What you will do →
A - Decide whether each statement agrees with the commentary on Brajesh Panth's article, answering yes or no and quoting the words that settle it: (i) Shahia Salah shared a link to the article on Facebook. (ii) Brajesh Panth is the Secretary of Agriculture. (iii) The writer considers the article's content no longer relevant.
B - In the commentary on Brajesh Panth's article, what mindset should the preparation of human resources be anchored on?

Text block →
──────────────────────────────

I Asian teacher am a little bit bewildered by the would-be
sustainability lesson from Brajesh Panth, Chief of the ADB Education Sector
Group, titled “3 Ways Asia Can Inspire Learning Through Skills, Tech[1],”
link shared on Facebook 24 February 2020 by Shahia Salah. Although this is a 1-year
old article and problematic, its content is relevant today – we need more inspiration
and instructions for PH youth in Agriculture.
So, Secretary of Agriculture William Dar/Manong Willie has
eyes on Schools, Colleges
& Universities, SCUs, teaching the youth entrepreneurship in agriculture.
So, the SCUs must improve their education
systems like Mr Panth is talking about:
Education Systems
should focus on preparing human resources that are resilient, enduring, and
continuously trainable, anchored on a mindset of entrepreneurship,
innovativeness, creativity and sustainability.
Impressive.
But, Mr Panth, that is much too much to ask!

──────────────────────────────

Recorded data
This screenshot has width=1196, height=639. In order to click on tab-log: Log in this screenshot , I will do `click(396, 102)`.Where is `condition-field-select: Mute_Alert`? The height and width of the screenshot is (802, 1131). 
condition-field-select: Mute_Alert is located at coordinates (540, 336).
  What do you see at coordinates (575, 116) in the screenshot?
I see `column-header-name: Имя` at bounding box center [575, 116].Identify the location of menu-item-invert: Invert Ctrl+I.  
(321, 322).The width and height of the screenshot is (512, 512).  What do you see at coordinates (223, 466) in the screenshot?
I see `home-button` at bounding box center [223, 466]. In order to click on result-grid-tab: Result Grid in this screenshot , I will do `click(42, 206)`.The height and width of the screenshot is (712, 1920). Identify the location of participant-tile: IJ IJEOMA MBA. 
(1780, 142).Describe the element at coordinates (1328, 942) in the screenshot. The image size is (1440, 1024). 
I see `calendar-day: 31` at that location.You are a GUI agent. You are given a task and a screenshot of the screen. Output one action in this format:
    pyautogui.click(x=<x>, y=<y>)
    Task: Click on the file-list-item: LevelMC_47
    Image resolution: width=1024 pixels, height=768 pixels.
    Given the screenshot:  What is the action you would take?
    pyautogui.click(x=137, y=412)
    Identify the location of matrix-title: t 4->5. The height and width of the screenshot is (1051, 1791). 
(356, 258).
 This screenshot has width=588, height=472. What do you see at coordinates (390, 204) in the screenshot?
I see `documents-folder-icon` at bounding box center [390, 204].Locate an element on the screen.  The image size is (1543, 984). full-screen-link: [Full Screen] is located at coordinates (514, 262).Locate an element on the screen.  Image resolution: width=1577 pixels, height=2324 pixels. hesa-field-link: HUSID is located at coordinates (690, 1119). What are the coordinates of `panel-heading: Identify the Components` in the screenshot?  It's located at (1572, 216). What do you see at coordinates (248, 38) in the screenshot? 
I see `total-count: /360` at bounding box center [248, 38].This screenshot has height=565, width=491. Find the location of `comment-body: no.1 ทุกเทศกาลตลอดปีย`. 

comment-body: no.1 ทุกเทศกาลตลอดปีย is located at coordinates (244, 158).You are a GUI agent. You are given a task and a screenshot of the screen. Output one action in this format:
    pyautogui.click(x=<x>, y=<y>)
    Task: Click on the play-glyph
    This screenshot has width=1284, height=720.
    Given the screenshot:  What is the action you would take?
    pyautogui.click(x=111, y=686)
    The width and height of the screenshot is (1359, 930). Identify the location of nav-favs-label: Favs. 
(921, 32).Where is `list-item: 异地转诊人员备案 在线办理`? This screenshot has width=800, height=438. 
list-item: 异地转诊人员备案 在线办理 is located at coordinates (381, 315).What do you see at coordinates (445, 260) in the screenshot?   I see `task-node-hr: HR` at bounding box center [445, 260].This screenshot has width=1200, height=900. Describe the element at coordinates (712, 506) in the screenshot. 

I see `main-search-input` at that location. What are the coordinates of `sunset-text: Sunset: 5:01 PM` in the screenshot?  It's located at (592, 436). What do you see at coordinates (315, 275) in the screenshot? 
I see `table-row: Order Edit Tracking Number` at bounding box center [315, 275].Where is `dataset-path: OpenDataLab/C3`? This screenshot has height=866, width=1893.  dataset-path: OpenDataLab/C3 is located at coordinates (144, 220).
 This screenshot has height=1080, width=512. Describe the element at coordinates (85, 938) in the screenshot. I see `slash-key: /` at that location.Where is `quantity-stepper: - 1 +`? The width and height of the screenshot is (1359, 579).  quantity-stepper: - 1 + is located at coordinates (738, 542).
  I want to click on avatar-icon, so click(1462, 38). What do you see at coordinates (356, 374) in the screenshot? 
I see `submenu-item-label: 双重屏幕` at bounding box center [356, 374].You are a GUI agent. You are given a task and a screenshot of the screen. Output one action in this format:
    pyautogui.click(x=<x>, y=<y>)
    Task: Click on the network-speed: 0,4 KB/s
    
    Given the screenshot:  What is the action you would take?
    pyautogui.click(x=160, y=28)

──────────────────────────────

Answers to the problems →
A -
(i) Yes: "link shared on Facebook 24 February 2020 by Shahia Salah"
(ii) No: "Brajesh Panth, Chief of the ADB Education Sector Group"
(iii) No: "its content is relevant today"

B - A mindset of entrepreneurship, innovativeness, creativity and sustainability.